Numerical simulations are versatile predictive tools that permit explorations of complex systems. The ability of LLM agents to simulate real-world scenarios will expand the AI risk landscape. In the proxy-simulation threat model, a user (or a deceptively aligned AI) can obfuscate the goal behind simulation-based predictions by leveraging the generalizability of simulation tools. Three highly idealized proxy-simulation examples are presented that illustrate how damage, casualties, and concealment of illegal activities can be planned for, in obfuscation. This approach bypasses existing alignment and safety filters. AI-enabled simulations facilitate access to prediction-based planning that is not otherwise readily available. To the extent that goal obfuscation is possible, this increases AI risk.
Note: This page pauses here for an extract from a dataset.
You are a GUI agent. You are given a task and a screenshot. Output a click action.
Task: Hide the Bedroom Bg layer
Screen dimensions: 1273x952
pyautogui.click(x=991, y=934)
Large Language Models (LLMs) can solve some undergraduate-level to graduate-level physics textbook problems and are proficient at coding. Combining these two capabilities could one day enable AI systems to simulate and predict the physical world. We present an evaluation of state-of-the-art LLMs on PhD-level to research-level computational physics problems. We condition LLM generation on the use of well-documented and widely-used packages to elicit coding capabilities in the physics and astrophysics domains. We contribute original and challenging problems in celestial mechanics (with REBOUND), stellar physics (with MESA), 1D fluid dynamics (with Dedalus) and non-linear dynamics (with SciPy). Since our problems do not admit unique solutions, we evaluate LLM performance on several soft metrics: counts of lines that contain different types of errors (coding, physics, necessity and sufficiency) as well as a more "educational" Pass-Fail metric focused on capturing the salient physical ingredients of the problem at hand. As expected, today's SOTA LLM (GPT4) zero-shot fails most of our problems, although about 40% of the solutions could plausibly get a passing grade. About 70-90% of the code lines produced are necessary, sufficient and correct (coding & physics). Physics and coding errors are the most common, with some unnecessary or insufficient lines. We observe significant variations across problem class and difficulty. We identify several failure modes of GPT4 in the computational physics domain. Our reconnaissance work provides a snapshot of current computational capabilities in classical physics and points to obvious improvement targets if AI systems are ever to reach a basic level of autonomy in physics simulation capabilities.